The peculiar velocities in the Galactic outer disk--hints of the elliptical disk and the perturbation of the spiral structures

TL;DR

This study analyzes peculiar velocities in the Galactic outer disk using LAMOST red clump stars, revealing elliptical disk features and spiral arm perturbations, and estimates the bar's pattern speed based on resonance locations.

Contribution

It identifies two types of peculiar velocities and attributes them to elliptical disk structure and spiral arm perturbations, providing new insights into Galactic dynamics.

Findings

Elliptical disk explains the long-wave velocity mode.

Outer Lindblad resonance radius at 9.24 kpc.

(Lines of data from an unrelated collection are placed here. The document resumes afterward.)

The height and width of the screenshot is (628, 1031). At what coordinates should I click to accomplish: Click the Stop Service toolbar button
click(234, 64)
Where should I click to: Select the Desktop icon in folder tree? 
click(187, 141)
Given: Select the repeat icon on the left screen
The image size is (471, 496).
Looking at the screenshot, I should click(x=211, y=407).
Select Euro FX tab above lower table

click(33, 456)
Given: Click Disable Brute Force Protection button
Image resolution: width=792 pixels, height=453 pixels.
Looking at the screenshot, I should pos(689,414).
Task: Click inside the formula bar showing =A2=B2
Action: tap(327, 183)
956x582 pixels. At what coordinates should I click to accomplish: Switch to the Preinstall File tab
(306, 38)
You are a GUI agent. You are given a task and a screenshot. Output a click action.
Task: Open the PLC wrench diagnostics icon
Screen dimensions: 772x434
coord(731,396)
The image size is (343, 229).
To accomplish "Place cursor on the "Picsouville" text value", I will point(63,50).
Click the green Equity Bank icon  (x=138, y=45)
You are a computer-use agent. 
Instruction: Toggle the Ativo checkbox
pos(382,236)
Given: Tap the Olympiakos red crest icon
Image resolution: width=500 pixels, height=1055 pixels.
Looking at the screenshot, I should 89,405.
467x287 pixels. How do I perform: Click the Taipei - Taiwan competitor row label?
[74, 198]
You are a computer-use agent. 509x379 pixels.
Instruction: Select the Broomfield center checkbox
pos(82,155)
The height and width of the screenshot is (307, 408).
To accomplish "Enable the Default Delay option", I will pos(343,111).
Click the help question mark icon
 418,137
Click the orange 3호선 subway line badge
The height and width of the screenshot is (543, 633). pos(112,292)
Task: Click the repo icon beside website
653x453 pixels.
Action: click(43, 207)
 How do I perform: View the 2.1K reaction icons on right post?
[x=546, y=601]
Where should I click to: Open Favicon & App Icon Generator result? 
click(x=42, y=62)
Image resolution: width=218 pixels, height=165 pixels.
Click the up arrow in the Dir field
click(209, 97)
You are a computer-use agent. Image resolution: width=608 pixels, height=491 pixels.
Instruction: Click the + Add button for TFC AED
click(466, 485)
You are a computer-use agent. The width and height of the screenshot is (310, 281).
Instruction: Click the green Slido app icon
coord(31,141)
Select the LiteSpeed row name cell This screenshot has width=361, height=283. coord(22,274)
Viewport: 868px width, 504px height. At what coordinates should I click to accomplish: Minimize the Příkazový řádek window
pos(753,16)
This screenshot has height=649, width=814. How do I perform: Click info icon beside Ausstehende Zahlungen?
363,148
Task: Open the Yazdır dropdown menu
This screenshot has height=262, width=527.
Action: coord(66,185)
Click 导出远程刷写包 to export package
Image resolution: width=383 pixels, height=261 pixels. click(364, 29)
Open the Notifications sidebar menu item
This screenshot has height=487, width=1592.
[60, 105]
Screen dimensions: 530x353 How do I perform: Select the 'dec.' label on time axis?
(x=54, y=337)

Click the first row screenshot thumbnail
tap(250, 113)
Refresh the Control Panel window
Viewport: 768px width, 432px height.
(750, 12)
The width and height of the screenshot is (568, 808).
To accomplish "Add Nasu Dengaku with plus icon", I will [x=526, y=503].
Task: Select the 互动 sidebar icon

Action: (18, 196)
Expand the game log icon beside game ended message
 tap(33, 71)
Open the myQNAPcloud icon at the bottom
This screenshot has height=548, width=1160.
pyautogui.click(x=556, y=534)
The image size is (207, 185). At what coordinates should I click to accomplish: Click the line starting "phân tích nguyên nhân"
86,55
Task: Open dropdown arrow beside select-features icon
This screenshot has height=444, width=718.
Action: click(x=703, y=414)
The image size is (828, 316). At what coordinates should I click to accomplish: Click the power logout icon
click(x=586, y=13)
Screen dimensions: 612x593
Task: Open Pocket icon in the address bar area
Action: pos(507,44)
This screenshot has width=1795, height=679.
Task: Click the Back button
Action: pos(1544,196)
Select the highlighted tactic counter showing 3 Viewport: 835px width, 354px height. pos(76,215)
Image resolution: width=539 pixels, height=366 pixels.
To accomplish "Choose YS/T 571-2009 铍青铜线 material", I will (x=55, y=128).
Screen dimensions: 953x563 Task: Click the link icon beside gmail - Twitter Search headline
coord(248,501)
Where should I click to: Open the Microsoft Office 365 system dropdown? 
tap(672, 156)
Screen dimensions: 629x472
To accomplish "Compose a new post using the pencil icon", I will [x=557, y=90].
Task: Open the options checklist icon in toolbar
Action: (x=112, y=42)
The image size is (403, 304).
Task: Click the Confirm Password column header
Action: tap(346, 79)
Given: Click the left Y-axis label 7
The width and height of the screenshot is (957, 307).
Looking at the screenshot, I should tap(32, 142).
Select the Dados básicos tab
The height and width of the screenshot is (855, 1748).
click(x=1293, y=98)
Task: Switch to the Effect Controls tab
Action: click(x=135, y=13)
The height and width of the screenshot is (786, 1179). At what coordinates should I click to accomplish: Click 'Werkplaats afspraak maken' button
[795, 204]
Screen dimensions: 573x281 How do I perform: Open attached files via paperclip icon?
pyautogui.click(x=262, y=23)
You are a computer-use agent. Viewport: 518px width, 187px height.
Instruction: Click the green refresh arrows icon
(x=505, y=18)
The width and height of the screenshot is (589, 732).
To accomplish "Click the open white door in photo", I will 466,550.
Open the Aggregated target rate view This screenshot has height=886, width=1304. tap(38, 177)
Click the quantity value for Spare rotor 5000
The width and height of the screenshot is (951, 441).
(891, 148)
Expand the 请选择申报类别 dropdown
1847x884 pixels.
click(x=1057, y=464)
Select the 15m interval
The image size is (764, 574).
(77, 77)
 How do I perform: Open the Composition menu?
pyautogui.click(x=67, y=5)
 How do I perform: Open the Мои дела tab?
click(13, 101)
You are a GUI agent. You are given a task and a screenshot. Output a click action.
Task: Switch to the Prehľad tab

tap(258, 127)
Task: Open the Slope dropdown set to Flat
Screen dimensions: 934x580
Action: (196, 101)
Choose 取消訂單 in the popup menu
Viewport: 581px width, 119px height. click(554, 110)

Bar pattern speed estimated at 48 km/s/kpc.

Abstract

We present the peculiar in-plane velocities derived from the LAMOST red clump stars. From the variations of the in-plane velocity with the Galactocentric radius for the young and old red clump stars, we are able to identify two types of peculiar velocities: 1) both the two red clump populations show that the radial velocity is negative within $R=9.0$\,kpc and becomes positive beyond (denoted as the \emph{long-wave} mode); and 2) the young red clump stars show larger mean radial velocity than the old population by about 3\,km$\rm s^{-1}$ between $R=9$ and 12\,kpc (denoted as the \emph{short-wave} mode). We find that the elliptical disk induced by the rotating bar can well explain the \emph{long-wave} mode peculiar velocity. The axis ratio of the elliptical disk is around 0.8-0.95 and the disk keeps circular at $R=9.24\pm0.2$\,kpc, which should be the location of the outer Lindblad resonance radius (OLR). Adopting the circular speed of 238\,km$\rm s^{-1}$, the pattern speed of the bar is then derived as $48\pm3$\,km$\rm s^{-1}$kpc$^{-1}$ from the location of OLR. On the other hand, the \emph{short-wave} mode is likely the perturbation of the spiral arms as density waves.